When a divorce goes to court, the litigation process may be lengthy, expensive and deeply stressful to both parents and children. Divorce mediation offers a potentially healthier alternative when ex-spouses are willing to try to work together.

During mediation, a neutral third-party advisor assists both partners in negotiating important details about property division, custody, support payments and other issues. In addition to providing legal guidance, the mediator tries to help divorcing spouses to communicate and resolve both emotional and financial needs and goals.

However, divorce almost inevitably involves intense emotions, even when both partners want to separate on good terms. Here are a few quick tips to help those considering mediation.

1. Keep communication focused

Mediation often works best when couples can agree to a collaborative rather than combative approach. Feelings of frustration and antagonism are natural, but they can easily sideline a potentially constructive conversation. Before each mediation session, it may be helpful to make a simple list of items or issues that are especially important to keep communication focused.
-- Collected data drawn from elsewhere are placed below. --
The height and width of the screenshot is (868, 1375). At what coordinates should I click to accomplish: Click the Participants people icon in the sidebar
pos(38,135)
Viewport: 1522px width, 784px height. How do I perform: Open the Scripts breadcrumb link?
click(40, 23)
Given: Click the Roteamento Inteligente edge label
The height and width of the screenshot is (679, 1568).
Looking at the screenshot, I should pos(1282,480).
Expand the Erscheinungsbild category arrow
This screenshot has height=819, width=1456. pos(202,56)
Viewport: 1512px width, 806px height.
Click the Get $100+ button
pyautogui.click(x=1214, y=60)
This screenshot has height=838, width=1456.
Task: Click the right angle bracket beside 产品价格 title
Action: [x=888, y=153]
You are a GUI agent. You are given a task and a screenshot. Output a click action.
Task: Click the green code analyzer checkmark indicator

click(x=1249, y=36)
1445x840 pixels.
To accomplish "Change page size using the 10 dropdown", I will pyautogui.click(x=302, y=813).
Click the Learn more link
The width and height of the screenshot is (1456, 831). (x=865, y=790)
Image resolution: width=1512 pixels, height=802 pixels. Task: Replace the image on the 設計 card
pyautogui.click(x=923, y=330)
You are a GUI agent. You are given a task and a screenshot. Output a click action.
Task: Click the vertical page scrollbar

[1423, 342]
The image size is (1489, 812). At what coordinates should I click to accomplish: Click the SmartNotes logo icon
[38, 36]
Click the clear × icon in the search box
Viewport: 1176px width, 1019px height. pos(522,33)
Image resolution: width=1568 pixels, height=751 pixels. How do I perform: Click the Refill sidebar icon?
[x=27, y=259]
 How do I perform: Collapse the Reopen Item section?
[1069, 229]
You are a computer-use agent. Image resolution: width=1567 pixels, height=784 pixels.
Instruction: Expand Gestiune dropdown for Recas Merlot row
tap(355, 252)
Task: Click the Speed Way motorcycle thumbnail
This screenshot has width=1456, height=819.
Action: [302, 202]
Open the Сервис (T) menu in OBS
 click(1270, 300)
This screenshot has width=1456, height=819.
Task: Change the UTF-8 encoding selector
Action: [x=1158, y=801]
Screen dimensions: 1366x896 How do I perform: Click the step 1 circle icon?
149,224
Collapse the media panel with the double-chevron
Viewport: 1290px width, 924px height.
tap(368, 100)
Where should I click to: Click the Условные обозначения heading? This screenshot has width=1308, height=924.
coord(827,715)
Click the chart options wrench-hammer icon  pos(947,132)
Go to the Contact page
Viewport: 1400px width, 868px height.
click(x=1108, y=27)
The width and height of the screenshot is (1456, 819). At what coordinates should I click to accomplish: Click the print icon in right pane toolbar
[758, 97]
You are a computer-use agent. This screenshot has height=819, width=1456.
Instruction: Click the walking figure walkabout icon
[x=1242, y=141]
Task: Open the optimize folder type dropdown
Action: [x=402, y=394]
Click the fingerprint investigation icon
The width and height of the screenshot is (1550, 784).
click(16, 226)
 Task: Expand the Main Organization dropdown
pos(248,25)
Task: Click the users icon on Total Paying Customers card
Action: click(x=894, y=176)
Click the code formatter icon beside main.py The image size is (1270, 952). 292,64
2. Know that difficult is normal

From dividing shared property to deciding on workable parenting plans, divorce inevitably involves making difficult and often complicated decisions. It is perfectly normal to feel overwhelmed at times. Planning to take even a brief break for self-care before or after a mediation meeting may help separating partners to destress and think more clearly.

3. Participate in a parent education program

When a divorce involves mutual children, participating in a parent education program may be invaluable. These programs help families cope with the process of separating and creating a healthy path forward. In addition to teaching co-parenting skills and helping ex-spouses to maintain a respectful relationship, these classes may help to minimize emotional harm to children.

4. Feel free to consult with multiple professionals

Divorce mediators can often refer couples to other professionals during the negotiation process. From tax and financial advisors to child specialists, seeking help from multiple sources may help families struggling with unique circumstances.